Aim: Based on a customer's profile, predict which type of touchpoint has the highest probability of resulting in a purchase
Project overview:
- Created a tool to predict touchpoint for a customer based on their profiles
- Optimized Random Forest and XGBoost classifiers using GridSearchCV to get the best model
- Model made deployment ready with Pickle
Workflow:
data-cleaning_and_eda.ipynb -> model-building.ipynb
For categorical variables, I made columns for each such that they are transformed into binary variables.
Metrics for evaluating models:
- Multiclass logloss since we are predicting the probabilities of the next touchpoint, I want to find the average difference between all probability distributions.
- F1-Score(Micro) since we have imbalanced classes of labels.
I wrote a custom script to split my dataset into train, validation and test sets using the stratify strategy. Train size 80%, Validation set and Test set 10% each.
Random Forest
I picked RF Classifer simply because it runs fast and I am able to use GridSearchCV to iterate to the best model possible efficiently. After initializing and tuning my RandomForestClassifier model with GridSearchCV, I got a train accuracy of 1.0 and test accuracy of 0.77688 which shows overfitting.
Our RF Classifier seems to pay more attention to average spending, income and age.
XGBoost
Initial XGB model
XGB model after tuning with GridSearchCV : max_depth, min_child_weight and reg_alpha
Our XGBoost model pays high attention to the 'unknown' marital status. This could be due to the fact that there are only 44 customers with 'unknown' marital status, hence to reduce bias, our xgb model assigns more weight to 'unknown' feature.

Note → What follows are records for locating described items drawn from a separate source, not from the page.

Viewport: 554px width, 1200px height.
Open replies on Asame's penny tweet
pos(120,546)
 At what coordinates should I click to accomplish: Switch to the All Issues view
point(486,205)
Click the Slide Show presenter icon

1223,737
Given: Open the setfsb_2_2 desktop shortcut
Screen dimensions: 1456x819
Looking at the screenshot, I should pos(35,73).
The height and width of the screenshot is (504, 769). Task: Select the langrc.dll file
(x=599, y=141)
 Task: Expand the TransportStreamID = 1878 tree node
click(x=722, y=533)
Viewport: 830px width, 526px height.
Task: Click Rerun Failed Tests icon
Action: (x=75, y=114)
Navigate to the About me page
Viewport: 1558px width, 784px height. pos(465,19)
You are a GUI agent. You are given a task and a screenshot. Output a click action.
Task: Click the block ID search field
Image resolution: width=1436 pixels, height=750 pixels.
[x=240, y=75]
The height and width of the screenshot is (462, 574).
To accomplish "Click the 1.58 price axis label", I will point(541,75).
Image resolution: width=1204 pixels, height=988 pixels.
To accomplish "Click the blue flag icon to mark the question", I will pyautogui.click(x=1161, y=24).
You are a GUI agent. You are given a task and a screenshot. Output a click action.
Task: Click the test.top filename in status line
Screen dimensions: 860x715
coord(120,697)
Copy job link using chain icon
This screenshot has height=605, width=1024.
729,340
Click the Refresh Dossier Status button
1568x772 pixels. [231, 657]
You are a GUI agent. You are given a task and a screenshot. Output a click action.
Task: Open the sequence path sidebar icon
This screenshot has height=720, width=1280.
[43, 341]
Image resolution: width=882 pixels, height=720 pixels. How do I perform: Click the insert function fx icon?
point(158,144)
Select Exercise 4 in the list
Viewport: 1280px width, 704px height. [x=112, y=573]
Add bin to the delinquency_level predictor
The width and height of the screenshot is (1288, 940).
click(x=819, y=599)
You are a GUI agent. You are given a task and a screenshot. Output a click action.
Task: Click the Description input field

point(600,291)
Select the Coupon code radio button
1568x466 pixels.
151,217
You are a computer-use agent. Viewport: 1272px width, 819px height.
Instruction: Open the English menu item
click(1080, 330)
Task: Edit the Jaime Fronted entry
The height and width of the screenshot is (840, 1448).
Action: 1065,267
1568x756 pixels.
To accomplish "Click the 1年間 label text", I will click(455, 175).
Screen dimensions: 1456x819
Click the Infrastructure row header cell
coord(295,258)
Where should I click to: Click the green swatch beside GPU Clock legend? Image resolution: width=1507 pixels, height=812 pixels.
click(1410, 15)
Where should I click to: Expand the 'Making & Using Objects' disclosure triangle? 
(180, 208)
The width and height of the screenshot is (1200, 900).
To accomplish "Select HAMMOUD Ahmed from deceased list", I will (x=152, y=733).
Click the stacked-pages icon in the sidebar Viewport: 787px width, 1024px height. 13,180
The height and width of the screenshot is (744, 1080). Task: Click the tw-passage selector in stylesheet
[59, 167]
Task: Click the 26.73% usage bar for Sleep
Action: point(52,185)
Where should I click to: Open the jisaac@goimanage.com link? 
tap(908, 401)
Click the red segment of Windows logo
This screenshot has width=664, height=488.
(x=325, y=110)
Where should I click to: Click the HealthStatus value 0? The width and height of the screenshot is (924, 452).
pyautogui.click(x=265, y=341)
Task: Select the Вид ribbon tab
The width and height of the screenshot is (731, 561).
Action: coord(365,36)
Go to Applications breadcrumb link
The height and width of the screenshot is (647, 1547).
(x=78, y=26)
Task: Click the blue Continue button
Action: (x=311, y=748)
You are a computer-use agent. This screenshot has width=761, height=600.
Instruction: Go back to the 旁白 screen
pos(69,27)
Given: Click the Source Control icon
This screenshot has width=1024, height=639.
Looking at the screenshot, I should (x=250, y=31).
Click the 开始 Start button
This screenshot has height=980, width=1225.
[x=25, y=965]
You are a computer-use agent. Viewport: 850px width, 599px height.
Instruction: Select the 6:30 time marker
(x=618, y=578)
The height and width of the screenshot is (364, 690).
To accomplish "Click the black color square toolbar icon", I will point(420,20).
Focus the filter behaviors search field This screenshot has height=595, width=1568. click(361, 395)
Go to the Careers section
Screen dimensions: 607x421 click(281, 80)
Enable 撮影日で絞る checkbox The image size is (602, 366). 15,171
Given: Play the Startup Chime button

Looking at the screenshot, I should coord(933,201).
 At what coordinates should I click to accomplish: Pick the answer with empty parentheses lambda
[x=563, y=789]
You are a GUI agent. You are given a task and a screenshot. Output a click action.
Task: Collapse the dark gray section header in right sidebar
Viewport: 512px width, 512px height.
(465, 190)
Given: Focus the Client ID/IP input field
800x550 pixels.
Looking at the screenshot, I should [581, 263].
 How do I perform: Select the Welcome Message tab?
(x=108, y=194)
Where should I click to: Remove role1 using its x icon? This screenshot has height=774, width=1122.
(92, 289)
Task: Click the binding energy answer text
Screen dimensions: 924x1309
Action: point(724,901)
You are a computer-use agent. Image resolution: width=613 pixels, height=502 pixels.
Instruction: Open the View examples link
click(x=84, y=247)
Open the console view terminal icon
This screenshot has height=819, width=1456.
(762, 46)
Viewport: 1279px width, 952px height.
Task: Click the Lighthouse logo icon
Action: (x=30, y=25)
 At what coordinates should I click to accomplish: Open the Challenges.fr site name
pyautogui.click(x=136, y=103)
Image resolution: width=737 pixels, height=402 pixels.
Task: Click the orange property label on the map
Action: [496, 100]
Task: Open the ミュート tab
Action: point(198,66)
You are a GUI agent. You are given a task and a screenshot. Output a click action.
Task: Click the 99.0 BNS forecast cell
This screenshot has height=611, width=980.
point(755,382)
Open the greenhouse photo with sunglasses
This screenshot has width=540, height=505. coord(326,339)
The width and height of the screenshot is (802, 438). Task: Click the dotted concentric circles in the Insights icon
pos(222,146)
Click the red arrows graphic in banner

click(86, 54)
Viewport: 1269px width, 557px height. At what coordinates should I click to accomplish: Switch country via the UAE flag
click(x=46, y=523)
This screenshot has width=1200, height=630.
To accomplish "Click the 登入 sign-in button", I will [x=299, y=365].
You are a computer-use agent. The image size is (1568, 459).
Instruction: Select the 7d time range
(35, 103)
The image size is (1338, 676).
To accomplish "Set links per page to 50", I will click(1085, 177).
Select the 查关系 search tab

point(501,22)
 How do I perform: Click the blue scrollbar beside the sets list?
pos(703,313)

XGBoost Accuracy: 0.9678972712680578
XGBoost F1-Score (Micro): 0.9678972712680578
I will pick the final XGBoost model since it gives significantly higher F1-score and accuracy. We can also easily control overfitting by further tuning the reg_alpha value in our model.
I included a pickle file for further deployment of the model into FlaskAPI in the future! For productionization, a flask API endpoint can be hosted on a server and it will take in a list of values from a customer's profile and return the recommended touchpoint.